(Exercise details): Return only the lines from the one that contains "Click the info icon beside Searched" through the last line of the records below, exactly as they stand. Pictures are not part of the copy.

BEGIN Records shown

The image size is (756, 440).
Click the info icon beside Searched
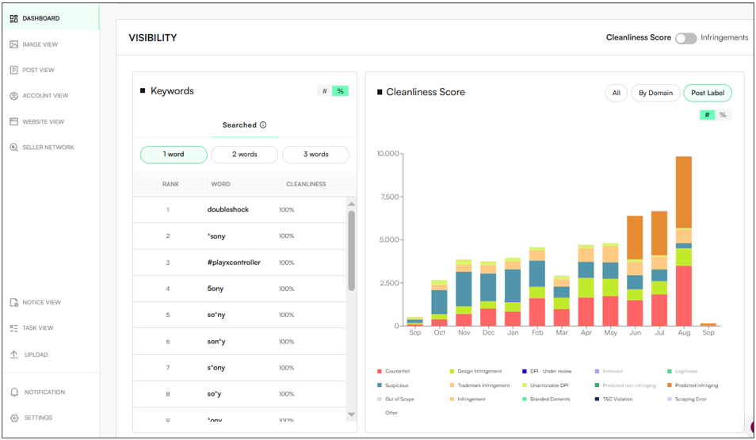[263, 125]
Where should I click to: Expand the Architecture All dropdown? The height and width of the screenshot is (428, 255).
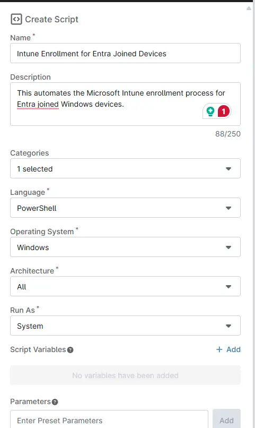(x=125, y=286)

END Records shown

(Written solution):
Click the info icon beside Searched
[263, 125]
Where should I click to: Expand the Architecture All dropdown? The height and width of the screenshot is (428, 255).
(x=125, y=286)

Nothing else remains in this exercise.